The following metrics were measured:
- ``ZARRH5MDDiskStrideTime``: Time to iterate through all timesteps in SSD-stored trajectory files
using compressed & uncompressed zarrmd and h5md files.
- ``ZARRH5MDS3StrideTime``: Time to iterate through all timesteps in S3-stored trajectory files
using compressed & uncompressed zarrmd and h5md files.
- ``H5MDReadersDiskStrideTime``: Time to iterate through all timesteps in an SSD-stored trajectory file
using compressed & uncompressed h5md files comparing the :class:`MDAnalysis.coordinates.H5MDReader`
and :class:`zarrtraj.ZARRH5MDReader` classes.
- ``H5MDFmtDiskRMSFTime``: Time to calculate the root mean square fluctuation (RMSF) of the trajectory
using compressed & uncompressed SSD-stored zarrmd files comparing the :class:`MDAnalysis.analysis.rms.RMSF`
method and a ``dask`` parallelized version of the same method.
- ``H5MDFmtAWSRMSFTime``: Time to calculate the root mean square fluctuation (RMSF) of the trajectory
using compressed & uncompressed S3-stored zarrmd files comparing the :class:`MDAnalysis.analysis.rms.RMSF`
method and a ``dask`` parallelized version of the same method.
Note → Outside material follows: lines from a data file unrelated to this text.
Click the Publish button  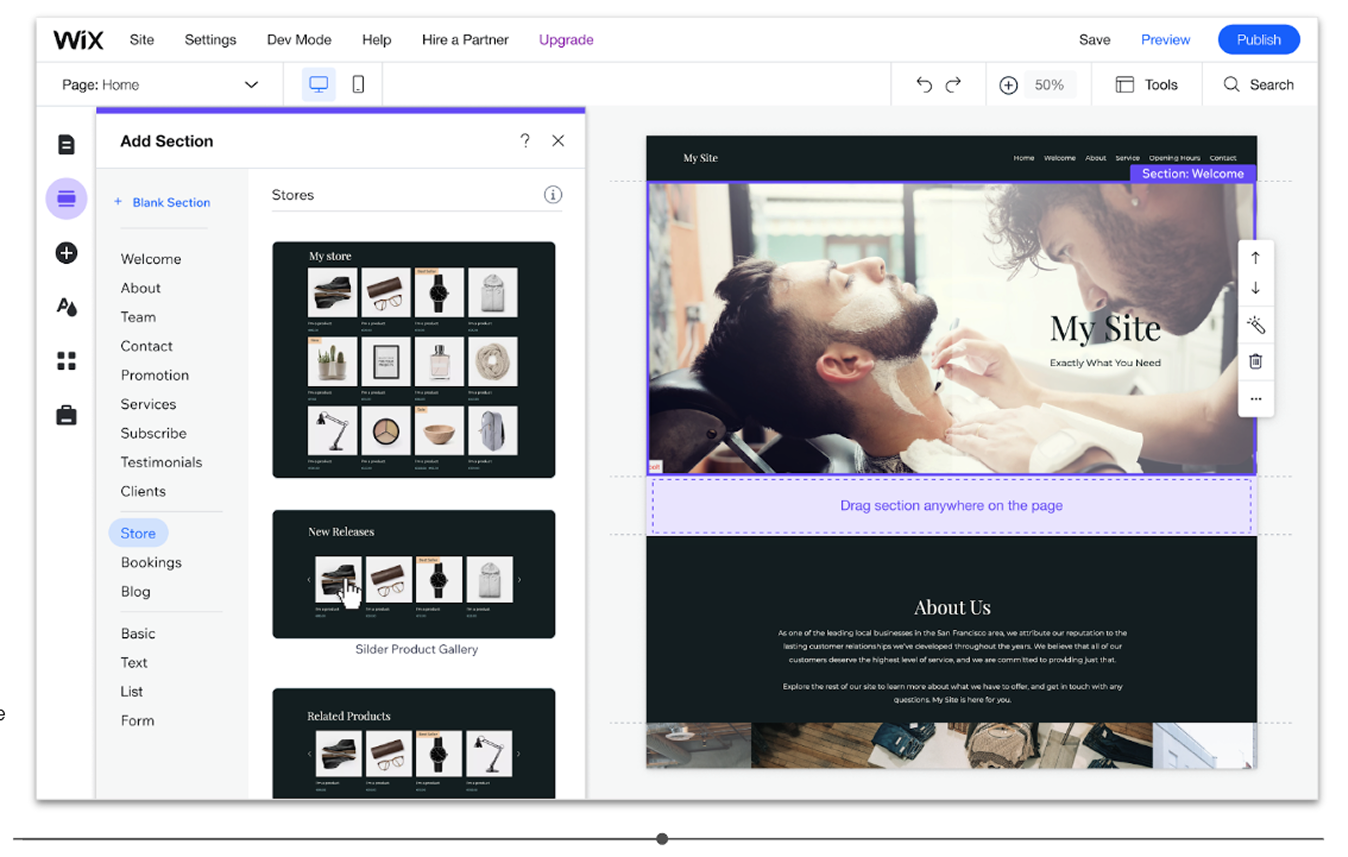pos(1258,40)
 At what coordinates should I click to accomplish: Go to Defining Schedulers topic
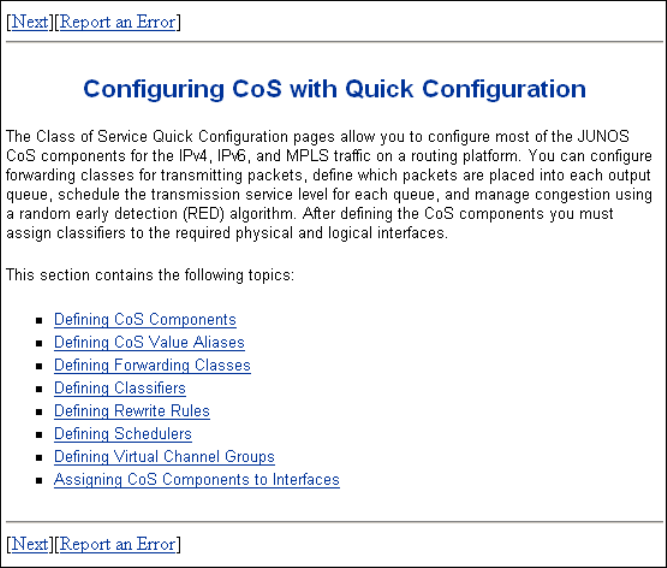(123, 434)
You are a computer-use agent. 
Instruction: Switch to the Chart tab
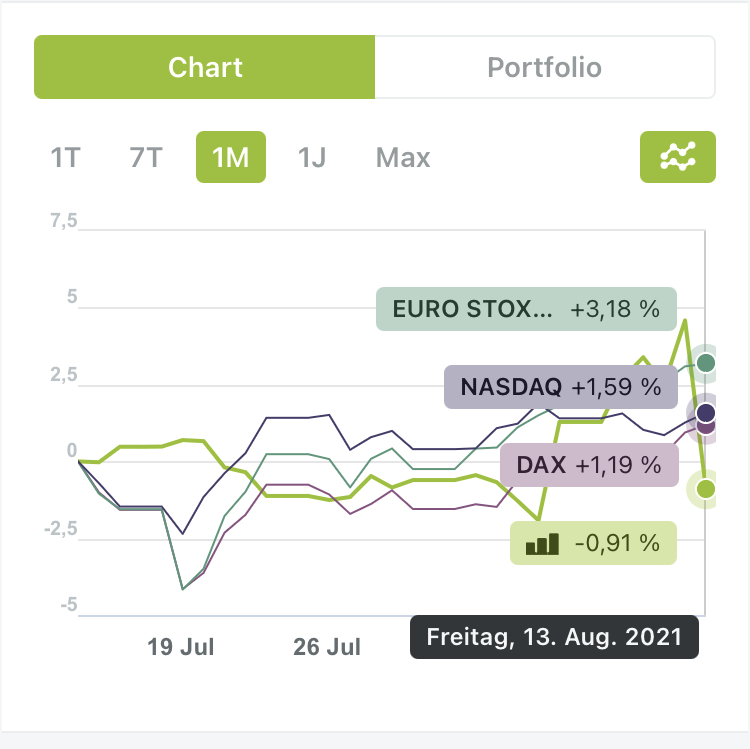pos(205,68)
For all benchmarks, the trajectory file used was the
`YiiP trajectory `_
aligned using the ``MDAnalysis`` :class:`MDAnalysis.analysis.align.AlignTraj` class
rewritten in the ``zarrmd`` and ``H5MD`` formats using the ``zarrtraj`` package.
Highlights:
- The dask parallelized RMSF calculation performed ~4x faster than the serial calculation via MDAnalysis
on both local and S3-stored trajectory files. While this method is not yet implemented in ``zarrtraj``,
it may be in a future version
- The ``ZARRH5MDReader`` class performed ~2-4x faster than the ``H5MDReader`` class on iterating through
local trajectory files, though this may be because the files were written using a chunking strategy
favorable to the ``ZARRH5MDReader`` class.
- For each trajectory file, iterating through its timesteps using the ``ZARRH5MDReader`` from S3 storage took about twice as long
as iterating through the same file from local SSD storage.